I don't think it's really an improvement. There's only the one
rmi_granule_delegate() call (for the REC page itself). The RecParams and
RecRun pages are not delegated because they are shared with the host. It
would also hide the structure setup within the new
alloc_rec_aux_and_rec() function.

>> +	r = alloc_rec_aux(rec->aux_pages, params->aux, realm->num_aux);
>> +	if (r)
>> +		goto out_undelegate_rmm_rec;
>> +
>> +	params->num_rec_aux = realm->num_aux;
>> +	params->mpidr = mpidr;
>> +
>> +	if (rmi_rec_create(rec_page_phys,
>> +			   virt_to_phys(realm->rd),
>> +			   virt_to_phys(params))) {
>> +		r = -ENXIO;
>> +		goto out_free_rec_aux;
>> +	}
>> +
>> +	rec->mpidr = mpidr;
>> +
>> +	free_page((unsigned long)params);
>> +	return 0;
>> +
>> +out_free_rec_aux:
>> +	free_rec_aux(rec->aux_pages, realm->num_aux);
>> +out_undelegate_rmm_rec:
>> +	if (WARN_ON(rmi_granule_undelegate(rec_page_phys)))
>> +		rec->rec_page = NULL;
>> +out_free_pages:
>> +	free_page((unsigned long)rec->run);
>> +	free_page((unsigned long)rec->rec_page);
>> +	free_page((unsigned long)params);
>> +	return r;
>> +}
>> +
>> +void kvm_destroy_rec(struct kvm_vcpu *vcpu)
>> +{
>> +	struct realm *realm = &vcpu->kvm->arch.realm;
>> +	struct rec *rec = &vcpu->arch.rec;
>> +	unsigned long rec_page_phys;
>> +
>> +	if (!vcpu_is_rec(vcpu))
>> +		return;
>> +
>> +	rec_page_phys = virt_to_phys(rec->rec_page);
>> +
>> +	if (WARN_ON(rmi_rec_destroy(rec_page_phys)))
>> +		return;
>> +	if (WARN_ON(rmi_granule_undelegate(rec_page_phys)))
>> +		return;
>> +
> 
> The two returns above feels off. What is the reason to skip the below page
> undelegates?

The reason is the usual: if we fail to undelegate then the pages have to
be leaked. I'll add some comments. However it does look like I've got
the order wrong here, if the undelegate fails for rec_page_phys it's
possible that we might still be able to free the rec_aux pages (although
something has gone terribly wrong for that to be the case).

I'll change the order to:

  /* If the REC destroy fails, leak all pages relating to the REC */
  if (WARN_ON(rmi_rec_destroy(rec_page_phys)))
	return;

  free_rec_aux(rec->aux_pages, realm->num_aux);

  /* If the undelegate fails then leak the REC page */
  if (WARN_ON(rmi_granule_undelegate(rec_page_phys)))
++++++++++
● **GIVEN INSTRUCTION 1**
Duplicate, word for word, everything in the patch review thread from "I don't think" down to "alloc_rec_aux_and_rec() function.".

● **EXCERPTED DATA**
++++++++++
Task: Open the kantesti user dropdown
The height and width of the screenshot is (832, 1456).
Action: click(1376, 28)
++++++++++
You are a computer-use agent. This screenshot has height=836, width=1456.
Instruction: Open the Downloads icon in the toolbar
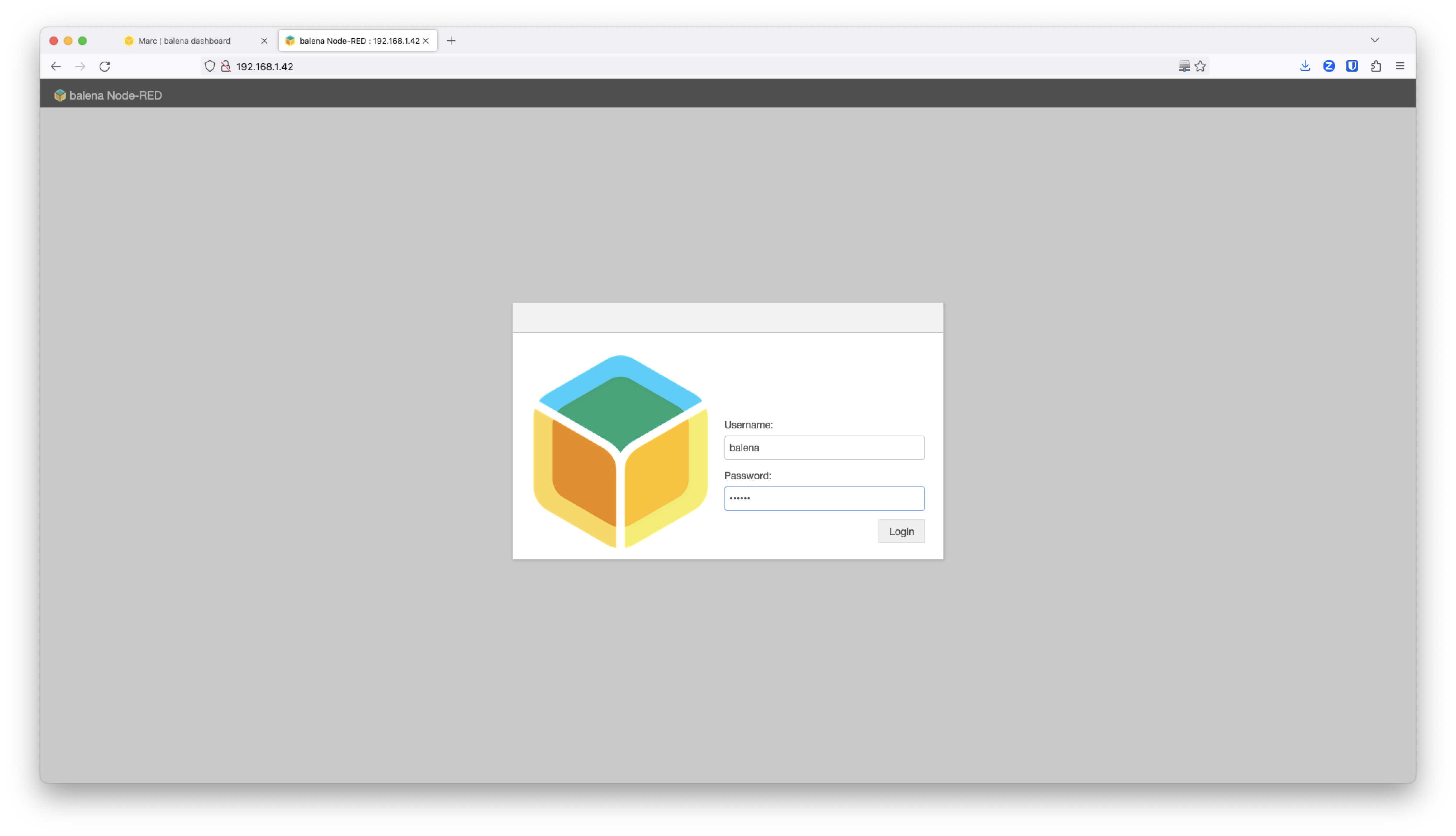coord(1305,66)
++++++++++
● **GIVEN INSTRUCTION 2**
In the entries, take everything from the line containing "You are a computer-use" down to the line containing "coord(1305,66)", both included, and change "toolbar" to "menu bar", keeping all else the same. Return only those lines, and leave the pictures out.

● **TASK SOLUTION 1**
I don't think it's really an improvement. There's only the one
rmi_granule_delegate() call (for the REC page itself). The RecParams and
RecRun pages are not delegated because they are shared with the host. It
would also hide the structure setup within the new
alloc_rec_aux_and_rec() function.

● **TASK SOLUTION 2**
You are a computer-use agent. This screenshot has height=836, width=1456.
Instruction: Open the Downloads icon in the menu bar
coord(1305,66)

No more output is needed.